‘He looks like a potato,” said a six-year-old of my acquaintance, speaking of the ANC’s election posters featuring the smiling head-and-shoulders of Jacob Zuma.
And how right the six-year-old was. Zuma’s cheery song-and-dance routines may have appealed to the bulk of the electorate, and some may find his Big Daddy weightiness attractive in a traditional sort of way, but if he was the face of the ANC’s campaign in the general elections in April, I’d have thought that he was a better advertisement for starchy vegetables than for a healthy low-carb, low-fat republic.
Hence it has been a great pleasure to see, as I drive to and from work in Johannesburg’s central-northern suburbs, the Democratic Alliance’s posters for what the ANC is calling, on its own posters, a ”bi-election” in Ward 90. Standing for the DA is one Gordon Mackay, who is young and good-looking in that preppy manner — and when I say ”young” I mean that he barely looks old enough to vote, let alone become an elected official in our city’s government.
If that’s what he’s standing for. I am a little unclear on how the ward system works, or what Mackay will become if (when?) he wins election for Ward 90. A councillor? Let’s hope so. And I’m unclear as to why we’re having an election in Ward 90. Did someone die? Resign? Perhaps — no! — someone was actually fired.
Whatever the case, and whoever is now out of office, one is tempted to employ Dorothy Parker’s famous mot on the death of President Calvin Coolidge: ”How can they tell?” I certainly didn’t see anything in the national papers. Perhaps the Rosebank & Killarney Gazette notified its readers of such developments, but then it’s very hard to find any actual content in the Gazette, fossick though one might through the thickets of catalogues for large superstores selling everything from tins of beans to laptops. I tend to get distracted by the pictures of all those lovely computers and wonder who, besides elected officials, can afford them.
I daresay a good journalist would contact the relevant bodies to find out what’s actually going on and who’s who in this little, er, bi-way of South African electoral politics.
But who or what provides that information? The city? The municipality? The DA itself, probably, but the last time I saw the DA campaigning outside my local Spar I gave them a wide berth.
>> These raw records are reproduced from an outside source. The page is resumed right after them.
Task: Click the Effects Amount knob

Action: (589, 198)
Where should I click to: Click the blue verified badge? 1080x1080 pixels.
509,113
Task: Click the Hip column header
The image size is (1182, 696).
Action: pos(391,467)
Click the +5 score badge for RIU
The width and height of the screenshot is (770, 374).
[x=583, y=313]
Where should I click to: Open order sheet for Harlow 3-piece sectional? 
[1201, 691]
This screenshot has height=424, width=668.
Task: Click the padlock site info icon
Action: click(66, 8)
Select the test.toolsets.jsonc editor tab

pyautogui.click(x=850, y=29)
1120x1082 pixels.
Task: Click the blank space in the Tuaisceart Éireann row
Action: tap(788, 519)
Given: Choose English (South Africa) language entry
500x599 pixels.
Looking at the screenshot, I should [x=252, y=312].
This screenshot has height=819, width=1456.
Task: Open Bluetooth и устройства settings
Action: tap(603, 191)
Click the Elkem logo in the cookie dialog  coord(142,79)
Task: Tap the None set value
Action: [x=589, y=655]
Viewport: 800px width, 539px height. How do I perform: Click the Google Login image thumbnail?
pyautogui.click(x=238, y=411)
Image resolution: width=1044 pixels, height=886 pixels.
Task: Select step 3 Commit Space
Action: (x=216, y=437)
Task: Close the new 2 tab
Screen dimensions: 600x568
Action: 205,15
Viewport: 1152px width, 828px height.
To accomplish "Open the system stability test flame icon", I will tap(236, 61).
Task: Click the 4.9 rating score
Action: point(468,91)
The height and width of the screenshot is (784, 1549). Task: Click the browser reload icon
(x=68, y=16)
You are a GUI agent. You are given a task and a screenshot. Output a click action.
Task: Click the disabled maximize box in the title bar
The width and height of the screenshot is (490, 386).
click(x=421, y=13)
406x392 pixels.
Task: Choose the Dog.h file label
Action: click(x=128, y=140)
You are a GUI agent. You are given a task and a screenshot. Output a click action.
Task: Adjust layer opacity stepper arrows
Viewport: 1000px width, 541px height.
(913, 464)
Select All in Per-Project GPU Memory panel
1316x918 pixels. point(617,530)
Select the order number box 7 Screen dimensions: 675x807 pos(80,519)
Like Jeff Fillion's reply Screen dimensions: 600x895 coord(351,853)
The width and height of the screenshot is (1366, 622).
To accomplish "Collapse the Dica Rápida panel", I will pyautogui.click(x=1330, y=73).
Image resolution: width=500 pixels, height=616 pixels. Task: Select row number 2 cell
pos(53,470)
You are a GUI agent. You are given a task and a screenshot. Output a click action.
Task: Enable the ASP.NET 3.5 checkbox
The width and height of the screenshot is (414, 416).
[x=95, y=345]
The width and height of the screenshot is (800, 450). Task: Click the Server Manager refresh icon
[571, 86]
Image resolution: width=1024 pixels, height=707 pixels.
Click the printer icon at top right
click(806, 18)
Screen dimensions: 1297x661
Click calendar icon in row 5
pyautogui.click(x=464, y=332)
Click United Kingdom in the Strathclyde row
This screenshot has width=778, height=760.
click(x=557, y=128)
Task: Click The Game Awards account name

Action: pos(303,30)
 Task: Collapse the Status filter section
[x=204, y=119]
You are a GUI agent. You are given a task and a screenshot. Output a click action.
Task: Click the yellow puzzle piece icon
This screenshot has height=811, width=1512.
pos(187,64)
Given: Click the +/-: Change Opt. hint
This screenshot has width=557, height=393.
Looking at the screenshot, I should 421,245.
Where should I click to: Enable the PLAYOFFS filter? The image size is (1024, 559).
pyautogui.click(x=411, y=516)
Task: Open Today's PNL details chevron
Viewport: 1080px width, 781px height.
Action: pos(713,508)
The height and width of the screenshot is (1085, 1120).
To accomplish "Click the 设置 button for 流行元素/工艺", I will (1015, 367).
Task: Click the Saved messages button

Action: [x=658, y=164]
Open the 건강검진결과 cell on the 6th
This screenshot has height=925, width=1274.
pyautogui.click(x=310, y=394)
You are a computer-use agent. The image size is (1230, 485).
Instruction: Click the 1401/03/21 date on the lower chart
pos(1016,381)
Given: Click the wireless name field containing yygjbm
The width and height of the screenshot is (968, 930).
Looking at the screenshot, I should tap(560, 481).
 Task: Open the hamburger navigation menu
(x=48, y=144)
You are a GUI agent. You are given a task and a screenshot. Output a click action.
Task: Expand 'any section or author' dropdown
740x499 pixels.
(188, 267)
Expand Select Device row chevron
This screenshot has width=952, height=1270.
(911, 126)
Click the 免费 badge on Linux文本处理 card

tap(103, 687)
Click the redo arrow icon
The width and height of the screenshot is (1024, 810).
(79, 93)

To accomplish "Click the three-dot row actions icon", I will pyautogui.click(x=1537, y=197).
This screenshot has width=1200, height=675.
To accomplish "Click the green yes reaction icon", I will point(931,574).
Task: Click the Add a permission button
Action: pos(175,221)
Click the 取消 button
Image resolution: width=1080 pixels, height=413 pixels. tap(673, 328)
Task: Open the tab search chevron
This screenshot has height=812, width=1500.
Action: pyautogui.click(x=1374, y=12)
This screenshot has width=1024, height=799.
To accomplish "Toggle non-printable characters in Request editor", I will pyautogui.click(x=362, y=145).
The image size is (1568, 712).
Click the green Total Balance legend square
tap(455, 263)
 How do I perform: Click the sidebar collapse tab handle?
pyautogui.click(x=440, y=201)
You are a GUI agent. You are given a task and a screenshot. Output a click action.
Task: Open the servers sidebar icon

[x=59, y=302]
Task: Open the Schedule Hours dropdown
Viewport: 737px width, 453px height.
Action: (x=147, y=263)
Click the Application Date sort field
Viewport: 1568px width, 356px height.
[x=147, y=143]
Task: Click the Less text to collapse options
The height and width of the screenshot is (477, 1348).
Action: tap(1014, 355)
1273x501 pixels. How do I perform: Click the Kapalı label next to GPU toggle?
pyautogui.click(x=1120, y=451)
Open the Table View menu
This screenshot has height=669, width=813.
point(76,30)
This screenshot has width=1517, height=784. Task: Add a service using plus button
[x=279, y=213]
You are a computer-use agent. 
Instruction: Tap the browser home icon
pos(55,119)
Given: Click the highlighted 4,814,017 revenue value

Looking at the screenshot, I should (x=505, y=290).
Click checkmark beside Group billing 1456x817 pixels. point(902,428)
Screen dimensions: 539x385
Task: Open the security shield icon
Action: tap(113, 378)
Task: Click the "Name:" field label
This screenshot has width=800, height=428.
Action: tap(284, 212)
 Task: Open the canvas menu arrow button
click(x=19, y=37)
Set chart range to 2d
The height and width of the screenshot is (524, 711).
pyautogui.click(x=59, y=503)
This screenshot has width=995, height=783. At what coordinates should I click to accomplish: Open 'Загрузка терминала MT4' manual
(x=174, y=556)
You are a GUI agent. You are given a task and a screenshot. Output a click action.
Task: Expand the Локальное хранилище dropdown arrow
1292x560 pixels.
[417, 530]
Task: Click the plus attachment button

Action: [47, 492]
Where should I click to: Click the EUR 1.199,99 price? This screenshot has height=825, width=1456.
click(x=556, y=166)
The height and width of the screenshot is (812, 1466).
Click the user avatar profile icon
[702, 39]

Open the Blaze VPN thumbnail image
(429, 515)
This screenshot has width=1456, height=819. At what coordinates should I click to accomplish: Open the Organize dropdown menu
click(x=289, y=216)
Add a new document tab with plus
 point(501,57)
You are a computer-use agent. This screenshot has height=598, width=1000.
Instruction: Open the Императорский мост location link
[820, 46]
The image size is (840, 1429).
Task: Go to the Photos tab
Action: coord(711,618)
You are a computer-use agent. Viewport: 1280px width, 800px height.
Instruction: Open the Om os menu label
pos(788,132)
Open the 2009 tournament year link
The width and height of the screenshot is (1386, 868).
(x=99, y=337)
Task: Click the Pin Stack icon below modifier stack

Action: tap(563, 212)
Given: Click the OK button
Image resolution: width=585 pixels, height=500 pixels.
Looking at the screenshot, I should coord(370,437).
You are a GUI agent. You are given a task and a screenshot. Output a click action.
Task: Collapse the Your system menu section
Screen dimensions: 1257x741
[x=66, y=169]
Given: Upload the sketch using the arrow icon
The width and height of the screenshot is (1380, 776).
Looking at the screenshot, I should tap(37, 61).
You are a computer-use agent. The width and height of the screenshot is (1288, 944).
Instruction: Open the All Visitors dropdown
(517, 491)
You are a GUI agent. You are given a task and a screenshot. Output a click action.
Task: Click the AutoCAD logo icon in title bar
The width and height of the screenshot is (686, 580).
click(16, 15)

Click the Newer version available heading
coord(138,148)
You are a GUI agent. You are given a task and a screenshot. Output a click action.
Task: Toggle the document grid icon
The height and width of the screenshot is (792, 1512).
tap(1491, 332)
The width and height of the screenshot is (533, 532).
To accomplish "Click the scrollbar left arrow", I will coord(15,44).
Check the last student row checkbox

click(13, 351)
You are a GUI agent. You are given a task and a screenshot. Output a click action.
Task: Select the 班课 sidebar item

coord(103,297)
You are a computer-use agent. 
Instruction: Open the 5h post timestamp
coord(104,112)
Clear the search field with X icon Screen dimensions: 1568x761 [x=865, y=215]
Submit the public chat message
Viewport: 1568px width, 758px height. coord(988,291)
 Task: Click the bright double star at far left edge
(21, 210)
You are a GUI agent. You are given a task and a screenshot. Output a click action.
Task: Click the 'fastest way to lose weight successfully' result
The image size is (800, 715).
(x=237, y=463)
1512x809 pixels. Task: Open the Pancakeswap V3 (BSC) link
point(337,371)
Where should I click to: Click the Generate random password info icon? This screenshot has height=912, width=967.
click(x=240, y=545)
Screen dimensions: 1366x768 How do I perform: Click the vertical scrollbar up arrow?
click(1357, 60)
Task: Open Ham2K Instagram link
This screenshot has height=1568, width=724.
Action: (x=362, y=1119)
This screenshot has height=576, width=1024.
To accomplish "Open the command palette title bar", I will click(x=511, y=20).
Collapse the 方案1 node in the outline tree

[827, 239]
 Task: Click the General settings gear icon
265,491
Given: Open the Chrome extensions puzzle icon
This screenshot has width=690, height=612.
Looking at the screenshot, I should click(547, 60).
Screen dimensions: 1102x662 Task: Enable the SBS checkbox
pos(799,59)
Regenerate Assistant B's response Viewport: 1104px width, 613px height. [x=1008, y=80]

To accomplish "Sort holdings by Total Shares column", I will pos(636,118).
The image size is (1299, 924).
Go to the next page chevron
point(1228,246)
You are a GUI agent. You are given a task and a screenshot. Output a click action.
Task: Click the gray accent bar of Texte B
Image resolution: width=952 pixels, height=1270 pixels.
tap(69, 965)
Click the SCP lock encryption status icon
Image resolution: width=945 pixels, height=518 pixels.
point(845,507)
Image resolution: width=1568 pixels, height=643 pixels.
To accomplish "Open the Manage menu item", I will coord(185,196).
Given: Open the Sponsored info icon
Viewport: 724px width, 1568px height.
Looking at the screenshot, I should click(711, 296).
They feel a bit like Jehovah’s Witnesses to me, sympathetic though I am to Helen Zille’s brand of self-righteous white-madam politics.
That’s the only role available for white people in South African politics today, unless you assume the Alec Erwin position and have a special tripartite-alliance bolt installed though your brain.
I should, perhaps, have made an appointment to meet Mackay to find out what he stands for, if anything besides youth, good looks and open-neck collared shirts. I’d still be interested to meet him; perhaps we could organise an early-evening date? Coffee? A drink?
But it seems I’m not in the relevant ward. The Mackay posters, which (to my delight) festoon every pole for miles around, stop dead a few streets short of my house.
At least we have an election for someone good-looking. Mackay must surely win this one; his opponent, the ANC’s Stan Etkind, no doubt long retired until this ”bi-election”, looks like one of those altekakkers I see at the gym, shuffling along so effortfully that you want to stop them before they try to do any exercise.
So Mackay is a breath of fresh air. Even after all that national-election huffery and puffery, the ruling party’s new Cabinet features only one sexy person, Ebrahim Patel, and he’s a former unionist who looks like he can barely crack a smile. All the other good-looking people in the ANC have gone into private enterprise.
I write this on July 8, the day I’d be voting if I lived in Ward 90. I’d have liked to give Mackay my endorsement, if only for being cute. But I am comforted by the fact that, last night, I saw a DA poster lying on the pavement and I grabbed it and took it home.
Now I can keep the thrill of electoral good looks alive for a little longer. Mackay may have a hole in his temple where he used to be tied to a pole, but no matter. He’ll do.
Postscript: I owe the Rosebank & Killarney Gazette an apology: two days after writing this piece, I came across their edition with Mackay and Etkind on the cover, detailing their respective policies. Unlike so many other editions of the Gazette, it had not been jammed into my postbox. I note that Mackay won the election with 92,6% of the vote. I’m still awaiting a drinks invitation, Gordon.